The video contained in Wider Face, MAFA, and COFW datasets is read by Opencv and saved for 30 frames. After the obtained image frames are aligned and cut by Mtcnn face, the image frame size is normalized to 124 × 124 RGB image.
5.2. Evaluating Indicator
In order to better compare the effects of different methods on face detection, this article uses frames per second (FPS) as the speed evaluation index to represent the number of images that can be processed per second and takes the average recall rate (AR) and average accuracy rate (mAP) of each image category as the evaluation index of face detection accuracy.
5.3. Results and Analysis
The ablation experiment is used to verify the effectiveness of the algorithm in this article. The index values are obtained according to different network structure models, and the results are shown in Table 2.
It can be seen from Table 2 that in the improved method, adding an attention mechanism based on bidirectional feature fusion can improve the average accuracy by 1.3%, the improvement of the anchor can improve the average accuracy by 0.8%, and the overall average accuracy can be improved by 3.5%.
The model in this article is trained on MAFA and COFW training sets. The results on the MAFA test set are compared with the experimental results of mainstream algorithms such as YOLOV2, DSSD321, and Faster R-CNN, as shown in Figures 7 and 8.


It can be seen from Figure 8 that when the input image size is 300 × 300, the average accuracy of the model proposed in this article is 7.4%, 3.9%, and 4.9% higher than that of YOLOV2, DSSD321, and Faster R-CNN, respectively. At the same time, the SSD model detects 46 images per second, while the improved SSD model detects 33 images per second. Compared with the SSD model, the detection speed of the improved model decreases slightly because the amount of calculation of the model increases when the bidirectional feature fusion is improved, which affects the detection speed of the model.
In order to verify the effectiveness of this algorithm, the target detection results of the original SSD algorithm and this algorithm are visually displayed, as shown in Figures 9 and 10. In this article, the detection frame fits more closely with the target and improves the missed detection and false detection of small targets to a certain extent.

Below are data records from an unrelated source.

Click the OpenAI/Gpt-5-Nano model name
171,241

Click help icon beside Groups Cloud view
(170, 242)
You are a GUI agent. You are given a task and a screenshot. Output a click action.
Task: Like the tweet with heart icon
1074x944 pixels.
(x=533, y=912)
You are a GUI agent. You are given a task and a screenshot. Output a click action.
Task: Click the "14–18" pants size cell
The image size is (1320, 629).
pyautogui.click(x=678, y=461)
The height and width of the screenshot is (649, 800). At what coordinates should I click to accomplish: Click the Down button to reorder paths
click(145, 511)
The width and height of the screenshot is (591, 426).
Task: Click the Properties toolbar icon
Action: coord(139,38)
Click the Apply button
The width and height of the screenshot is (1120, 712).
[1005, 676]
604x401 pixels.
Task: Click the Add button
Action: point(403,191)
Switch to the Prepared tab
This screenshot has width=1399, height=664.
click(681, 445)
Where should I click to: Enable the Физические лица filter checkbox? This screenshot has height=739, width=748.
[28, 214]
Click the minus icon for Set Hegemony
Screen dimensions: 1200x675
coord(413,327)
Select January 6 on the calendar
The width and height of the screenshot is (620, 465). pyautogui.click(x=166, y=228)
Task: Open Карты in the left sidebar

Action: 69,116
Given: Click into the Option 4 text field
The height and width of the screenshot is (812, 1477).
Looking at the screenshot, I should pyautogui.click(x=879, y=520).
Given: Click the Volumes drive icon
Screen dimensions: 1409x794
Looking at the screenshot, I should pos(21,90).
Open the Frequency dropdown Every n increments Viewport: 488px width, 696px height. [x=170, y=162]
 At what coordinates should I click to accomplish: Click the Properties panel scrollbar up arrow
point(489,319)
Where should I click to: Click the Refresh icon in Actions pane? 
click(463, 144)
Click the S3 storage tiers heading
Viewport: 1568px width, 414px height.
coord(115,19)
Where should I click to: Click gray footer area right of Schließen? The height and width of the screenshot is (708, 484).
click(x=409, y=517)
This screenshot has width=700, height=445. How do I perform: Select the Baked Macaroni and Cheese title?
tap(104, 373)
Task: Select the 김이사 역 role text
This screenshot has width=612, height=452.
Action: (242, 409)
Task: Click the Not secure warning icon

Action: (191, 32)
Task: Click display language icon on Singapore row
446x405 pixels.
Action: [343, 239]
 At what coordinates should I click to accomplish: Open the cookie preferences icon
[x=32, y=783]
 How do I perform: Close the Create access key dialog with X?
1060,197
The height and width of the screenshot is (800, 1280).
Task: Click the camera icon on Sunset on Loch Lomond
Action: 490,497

The results show that the average recall (AR) and mean average precision (mAP) are higher than other methods, and the accuracy is improved. The experimental results of different algorithms on various datasets show that this method is superior to other algorithms in various indexes.
6. Conclusion
Based on SSD and vgg16 detection framework, this article studies complex face detection, including face local attributes, by enhancing feature data at different layers and fusing convolution block attention mechanism. It is verified and tested on the public dataset, and a relatively good balance is achieved between detection accuracy, data rate, and various resource allocation. Faster R-CNN is used for general target detection, but it can still show excellent face detection performance when retrained on appropriate face datasets. By considering the special pattern of the human face, its performance can be further improved. In this article, the Fast R-CNN target detection method is applied to face detection. The recall rate, average accuracy, and detection time of face detection are comprehensively analyzed, and the SSD network model is finally selected. Using the trained model to test in the test set, the AR is 93.7%, the map is 82.7%, and the pixel size is 512 × 512. The method in this article is applied to face detection in video, which can realize real-time detection.
Data Availability
The labeled dataset used to support the findings of this study is available from the corresponding author upon request.
Conflicts of Interest
The author declares no conflicts of interest.
Acknowledgments
This work was supported by the Science and Technology Project of Chongqing Education Commission: “Research on Personalized Learning Video Recommendation Algorithm for Basic Intelligence Education” (KJQN202103901 and 2021YC-JCKX20025).